» Goal of the exercise:
Repeat exactly each line of the data provided below.

» Task input:
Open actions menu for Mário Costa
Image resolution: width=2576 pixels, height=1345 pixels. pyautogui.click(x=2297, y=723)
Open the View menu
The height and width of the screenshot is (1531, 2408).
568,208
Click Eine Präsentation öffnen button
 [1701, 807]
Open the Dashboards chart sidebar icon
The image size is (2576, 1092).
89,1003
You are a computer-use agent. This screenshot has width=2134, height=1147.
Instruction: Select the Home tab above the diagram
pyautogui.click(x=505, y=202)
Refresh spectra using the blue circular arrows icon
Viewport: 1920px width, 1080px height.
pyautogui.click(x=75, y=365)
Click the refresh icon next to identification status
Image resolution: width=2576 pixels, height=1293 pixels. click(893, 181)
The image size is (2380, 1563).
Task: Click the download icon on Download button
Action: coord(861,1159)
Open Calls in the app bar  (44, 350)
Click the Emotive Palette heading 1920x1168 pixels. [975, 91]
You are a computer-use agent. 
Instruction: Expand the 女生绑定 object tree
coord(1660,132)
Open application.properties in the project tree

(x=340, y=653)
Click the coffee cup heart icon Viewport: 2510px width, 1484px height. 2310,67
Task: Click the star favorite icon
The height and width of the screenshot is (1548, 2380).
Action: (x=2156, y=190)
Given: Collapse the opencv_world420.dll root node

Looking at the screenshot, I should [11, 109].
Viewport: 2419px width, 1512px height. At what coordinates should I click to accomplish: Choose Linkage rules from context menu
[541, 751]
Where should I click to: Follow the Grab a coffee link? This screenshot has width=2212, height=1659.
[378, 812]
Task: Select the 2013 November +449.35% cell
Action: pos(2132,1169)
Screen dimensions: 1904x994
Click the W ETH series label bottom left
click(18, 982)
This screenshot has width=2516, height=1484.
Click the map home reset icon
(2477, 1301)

» Exercise solution:
Open actions menu for Mário Costa
Image resolution: width=2576 pixels, height=1345 pixels. pyautogui.click(x=2297, y=723)
Open the View menu
The height and width of the screenshot is (1531, 2408).
568,208
Click Eine Präsentation öffnen button
 [1701, 807]
Open the Dashboards chart sidebar icon
The image size is (2576, 1092).
89,1003
You are a computer-use agent. This screenshot has width=2134, height=1147.
Instruction: Select the Home tab above the diagram
pyautogui.click(x=505, y=202)
Refresh spectra using the blue circular arrows icon
Viewport: 1920px width, 1080px height.
pyautogui.click(x=75, y=365)
Click the refresh icon next to identification status
Image resolution: width=2576 pixels, height=1293 pixels. click(893, 181)
The image size is (2380, 1563).
Task: Click the download icon on Download button
Action: coord(861,1159)
Open Calls in the app bar  (44, 350)
Click the Emotive Palette heading 1920x1168 pixels. [975, 91]
You are a computer-use agent. 
Instruction: Expand the 女生绑定 object tree
coord(1660,132)
Open application.properties in the project tree

(x=340, y=653)
Click the coffee cup heart icon Viewport: 2510px width, 1484px height. 2310,67
Task: Click the star favorite icon
The height and width of the screenshot is (1548, 2380).
Action: (x=2156, y=190)
Given: Collapse the opencv_world420.dll root node

Looking at the screenshot, I should [11, 109].
Viewport: 2419px width, 1512px height. At what coordinates should I click to accomplish: Choose Linkage rules from context menu
[541, 751]
Where should I click to: Follow the Grab a coffee link? This screenshot has width=2212, height=1659.
[378, 812]
Task: Select the 2013 November +449.35% cell
Action: pos(2132,1169)
Screen dimensions: 1904x994
Click the W ETH series label bottom left
click(18, 982)
This screenshot has width=2516, height=1484.
Click the map home reset icon
(2477, 1301)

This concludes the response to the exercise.